Doença de Chagas Aguda por transmissão oral

01/09/2007

 

 

MINISTÉRIO DA SAÚDE

SECRETARIA DE VIGILÂNCIA EM SAÚDE

Departamento de Vigilância Epidemiológica

Esplanada dos Ministérios, Edifício Sede,

1º andar, Ala Norte 70.058-900 Brasília-DF

Tel. 3315 3646

 

 

NOTA TÉCNICA

 

A ocorrência de Doença de Chagas Aguda (DCA) por transmissão oral, relacionada ao consumo de alimentos até o ano de 2004, constituía um evento pouco

conhecido ou investigado, havendo relatos de surtos localizados na região amazônica, detectados pelo Instituto Evandro Chagas da Secretaria de Vigilância em Saúde.
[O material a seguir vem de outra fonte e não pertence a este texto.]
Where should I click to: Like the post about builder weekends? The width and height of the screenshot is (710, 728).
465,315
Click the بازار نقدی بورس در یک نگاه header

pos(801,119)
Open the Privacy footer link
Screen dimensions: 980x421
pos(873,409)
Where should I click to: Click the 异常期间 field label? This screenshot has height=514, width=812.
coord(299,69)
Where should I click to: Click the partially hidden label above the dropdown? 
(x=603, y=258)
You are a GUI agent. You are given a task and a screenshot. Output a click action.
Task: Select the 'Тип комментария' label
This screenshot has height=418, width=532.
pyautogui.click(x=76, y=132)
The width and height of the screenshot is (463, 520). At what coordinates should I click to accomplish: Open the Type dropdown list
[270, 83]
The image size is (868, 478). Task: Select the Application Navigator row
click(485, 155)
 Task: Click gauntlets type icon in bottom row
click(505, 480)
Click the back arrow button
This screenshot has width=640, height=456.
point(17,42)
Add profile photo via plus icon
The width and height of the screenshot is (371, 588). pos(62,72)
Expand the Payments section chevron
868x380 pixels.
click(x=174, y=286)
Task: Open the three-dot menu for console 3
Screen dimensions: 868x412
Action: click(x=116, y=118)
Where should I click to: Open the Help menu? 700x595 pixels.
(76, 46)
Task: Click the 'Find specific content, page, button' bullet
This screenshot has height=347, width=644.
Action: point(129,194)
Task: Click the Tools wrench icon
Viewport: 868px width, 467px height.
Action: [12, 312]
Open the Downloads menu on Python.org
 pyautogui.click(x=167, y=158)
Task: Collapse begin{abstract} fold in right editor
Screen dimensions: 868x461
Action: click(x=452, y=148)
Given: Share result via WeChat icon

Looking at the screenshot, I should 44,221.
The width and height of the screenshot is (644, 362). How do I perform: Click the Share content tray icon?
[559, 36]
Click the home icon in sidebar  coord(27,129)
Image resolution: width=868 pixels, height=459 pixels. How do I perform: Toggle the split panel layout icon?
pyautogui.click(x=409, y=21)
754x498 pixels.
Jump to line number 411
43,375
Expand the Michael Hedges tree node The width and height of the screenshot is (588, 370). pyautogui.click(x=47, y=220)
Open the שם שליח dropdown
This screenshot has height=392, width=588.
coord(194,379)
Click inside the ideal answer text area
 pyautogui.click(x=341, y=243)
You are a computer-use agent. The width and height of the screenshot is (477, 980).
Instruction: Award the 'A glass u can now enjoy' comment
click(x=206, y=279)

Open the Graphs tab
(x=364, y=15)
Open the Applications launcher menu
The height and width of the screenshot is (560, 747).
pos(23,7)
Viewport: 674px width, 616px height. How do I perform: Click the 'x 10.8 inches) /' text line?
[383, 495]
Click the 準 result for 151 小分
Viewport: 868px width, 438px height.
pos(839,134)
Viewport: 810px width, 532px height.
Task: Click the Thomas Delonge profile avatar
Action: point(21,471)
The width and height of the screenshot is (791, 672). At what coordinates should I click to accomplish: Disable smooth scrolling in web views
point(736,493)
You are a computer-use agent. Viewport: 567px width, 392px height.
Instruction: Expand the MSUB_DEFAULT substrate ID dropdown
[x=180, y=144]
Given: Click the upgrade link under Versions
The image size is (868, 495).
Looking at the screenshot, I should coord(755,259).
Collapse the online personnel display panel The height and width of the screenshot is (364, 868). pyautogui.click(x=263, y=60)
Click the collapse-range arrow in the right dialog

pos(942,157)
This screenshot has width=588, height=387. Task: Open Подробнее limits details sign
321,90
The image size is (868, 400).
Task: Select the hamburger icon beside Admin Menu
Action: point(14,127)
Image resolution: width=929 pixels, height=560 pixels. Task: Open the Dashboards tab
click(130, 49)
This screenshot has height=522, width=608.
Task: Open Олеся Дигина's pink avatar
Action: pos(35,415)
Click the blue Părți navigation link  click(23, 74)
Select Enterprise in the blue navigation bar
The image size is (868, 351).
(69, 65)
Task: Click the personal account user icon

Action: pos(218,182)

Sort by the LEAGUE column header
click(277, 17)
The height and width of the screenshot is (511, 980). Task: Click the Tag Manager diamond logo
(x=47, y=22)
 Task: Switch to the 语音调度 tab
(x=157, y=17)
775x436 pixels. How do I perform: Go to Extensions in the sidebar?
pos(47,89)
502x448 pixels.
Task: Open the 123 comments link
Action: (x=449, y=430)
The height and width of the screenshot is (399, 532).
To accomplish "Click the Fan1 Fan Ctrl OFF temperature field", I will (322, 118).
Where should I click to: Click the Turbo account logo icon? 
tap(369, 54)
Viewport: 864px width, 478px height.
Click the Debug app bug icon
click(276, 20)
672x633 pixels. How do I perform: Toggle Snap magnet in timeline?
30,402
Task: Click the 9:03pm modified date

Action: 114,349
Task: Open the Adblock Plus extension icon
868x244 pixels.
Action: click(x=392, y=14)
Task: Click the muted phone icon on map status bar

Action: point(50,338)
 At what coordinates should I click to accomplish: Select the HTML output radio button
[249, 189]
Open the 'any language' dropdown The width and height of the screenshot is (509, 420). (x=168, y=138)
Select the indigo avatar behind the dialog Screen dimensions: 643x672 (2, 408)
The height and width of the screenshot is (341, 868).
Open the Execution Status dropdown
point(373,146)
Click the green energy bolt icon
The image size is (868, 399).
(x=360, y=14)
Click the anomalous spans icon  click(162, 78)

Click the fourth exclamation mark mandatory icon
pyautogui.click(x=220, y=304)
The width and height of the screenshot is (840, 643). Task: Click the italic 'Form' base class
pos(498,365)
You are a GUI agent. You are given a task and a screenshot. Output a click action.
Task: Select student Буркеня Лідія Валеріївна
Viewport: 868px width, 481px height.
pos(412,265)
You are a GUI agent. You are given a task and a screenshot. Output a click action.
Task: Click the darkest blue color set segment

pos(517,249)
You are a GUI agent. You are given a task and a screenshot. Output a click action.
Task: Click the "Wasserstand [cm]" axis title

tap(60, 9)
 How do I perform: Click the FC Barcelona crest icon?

Antes destes eventos detectados nos últimos anos, há registro na literatura brasileira de dois surtos relacionados ao consumo de caldo de cana em Teutônia (Rio Grande do Sul) e em Catolé do Rocha (Paraíba), há mais de duas décadas. Em 2005, outro surto relacionado ao consumo de caldo de cana foi detectado no Estado de Santa Catarina, onde 24 pessoas foram infectadas, com três óbitos. A partir da ocorrência do surto de Santa Catarina tem-se observado um aumento na ocorrência de novos surtos, seja pelo aumento da capacidade de detecção dos serviços, seja por fatores relacionados à própria transmissão da doença.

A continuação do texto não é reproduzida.